Data stage-out is the process to upload the output files generated by the processing onto external system(s), and make them available for later usage. The Platform retrieves the processing outputs and automatically stores them onto an external persistent storage. Additionally, the Platform should publish the metadata of the outputs onto a Catalogue and provide their references as an output.
For the data stage-in, the Platform creates a local STAC Catalog with a STAC Item whose Assets have an accessible href (either local or remote e.g. COG) as the input files manifest for the application.
For the data stage-out, the Application creates a local STAC Catalog as the output files manifest describing the results metadata and assets’ location thus enabling the Platform to provide the processing results in the OGC API — Processes response.
7. Application Best Practice
The following section describes the Application Best Practice.
7.1. Overview
An Application that complies with the Best Practice for Earth Observation Application Package needs to be:
-
Executable as a command-line tool.
-
Delivered in a container image with all the necessary software, libraries and configuration files.

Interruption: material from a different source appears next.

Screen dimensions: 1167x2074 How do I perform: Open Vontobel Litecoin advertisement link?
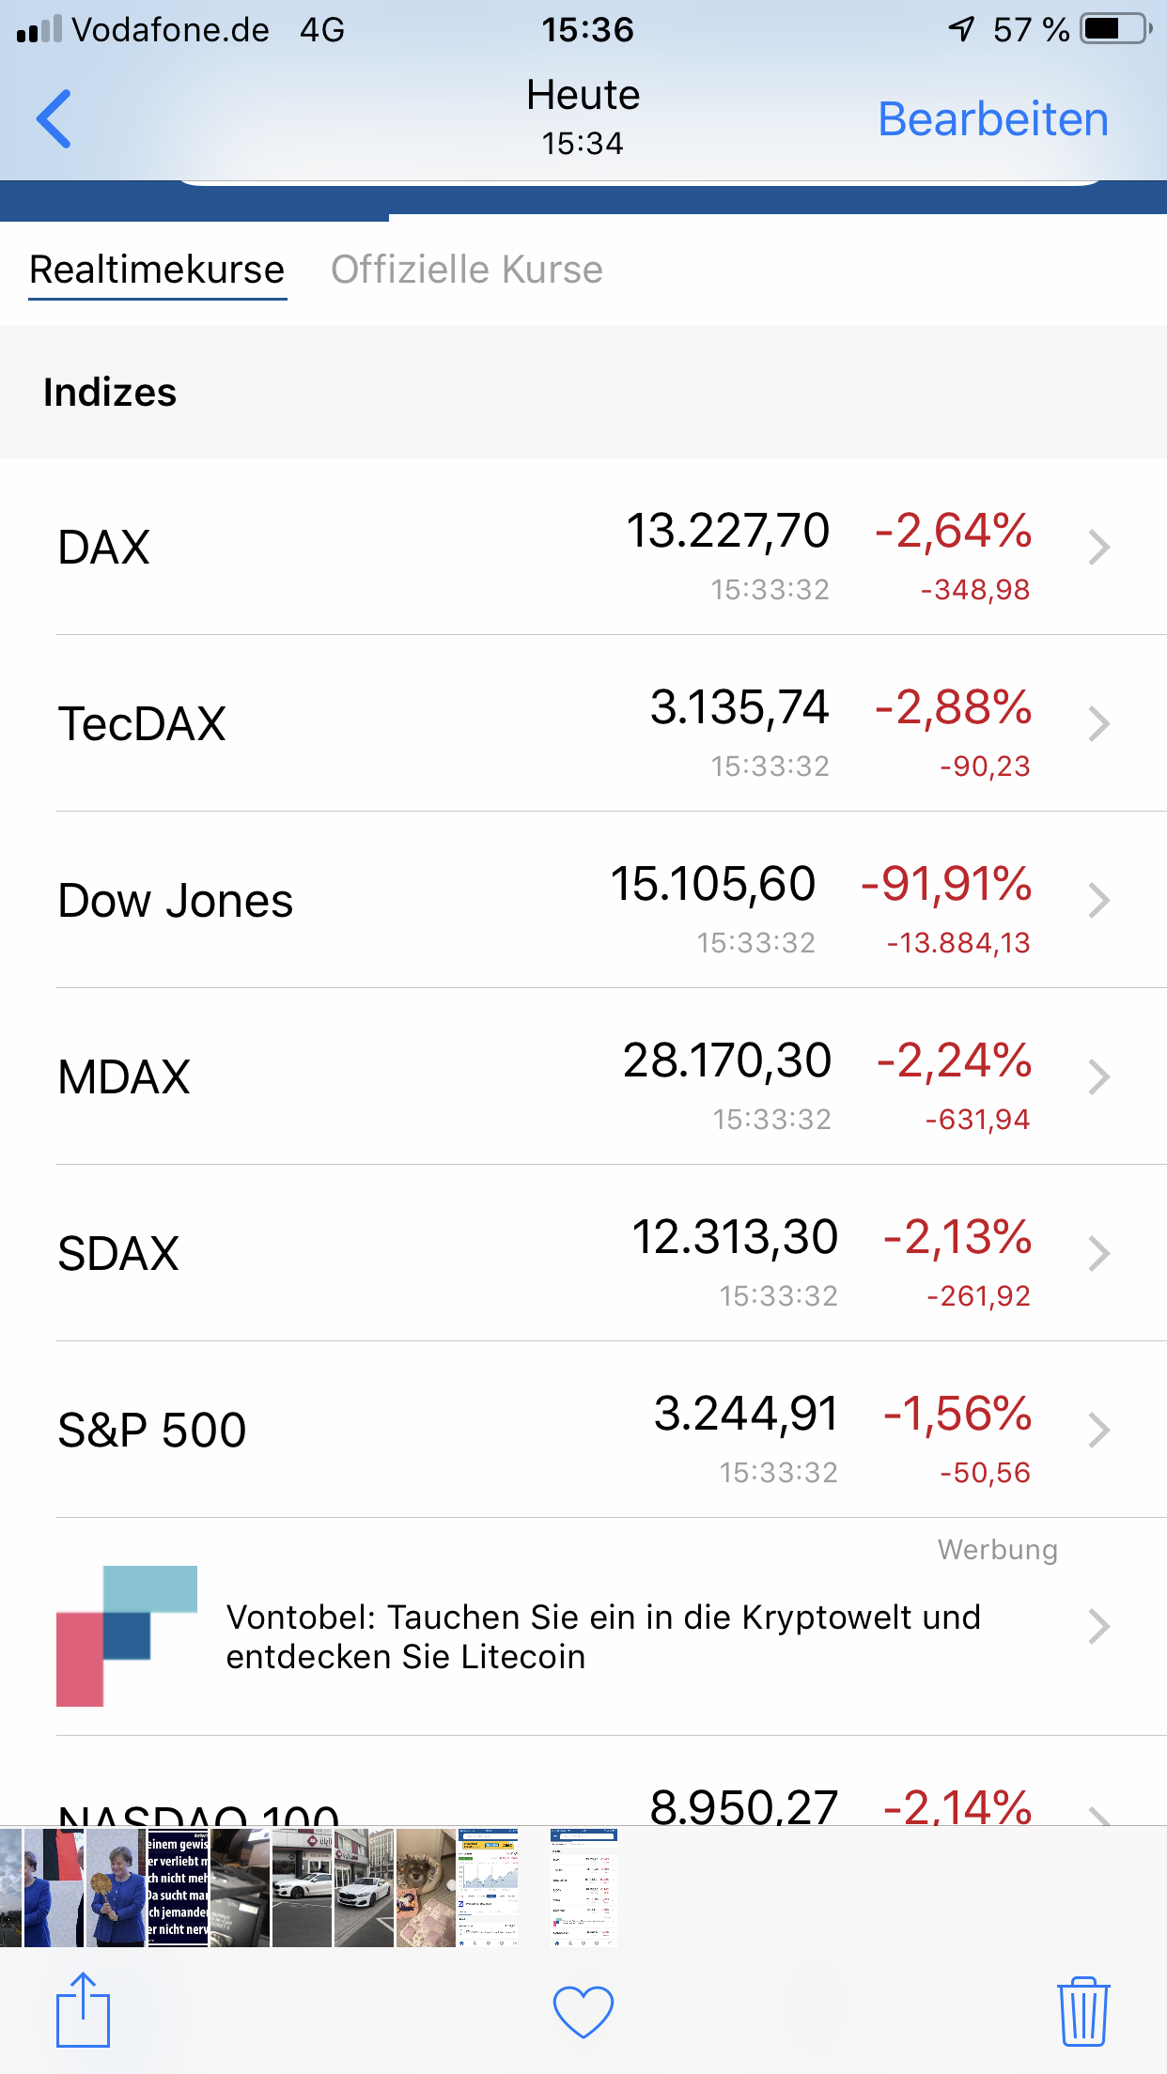pos(603,1636)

This section described the best practice for the command line tools, how to consider input data, output data and how to create a container.
7.2. Command Line
The Application is executed as a command-line interface (CLI) tool that runs as a non-interactive executable program: it receives input arguments, performs a computation, and terminates after producing some output.
The Application can have any number of command-line arguments.
When executed, the Application working directory is also the Application output directory. Any file created by the Application should be added under that directory.
#!/bin/bash
if [ "$#" -lt 3 ]
then
echo "Usage: provide file, bbox and proj"
exit 1
fi
# file to process
file=$1
# bbox processing argument
bbox=$2
# EPSG code used to express bbox coordinates
proj=$3
gdal_translate \
-projwin \
"$( echo $bbox | cut -d ',' -f 1)" \
"$( echo $bbox | cut -d ',' -f 4)" \
"$( echo $bbox | cut -d ',' -f 3)" \
"$( echo $bbox | cut -d ',' -f 2)" \
-projwin_srs \
${proj} \
${file} \
cropped.tif
If the EO Products are already staged on the local computer this command-line could be executed with the parameters.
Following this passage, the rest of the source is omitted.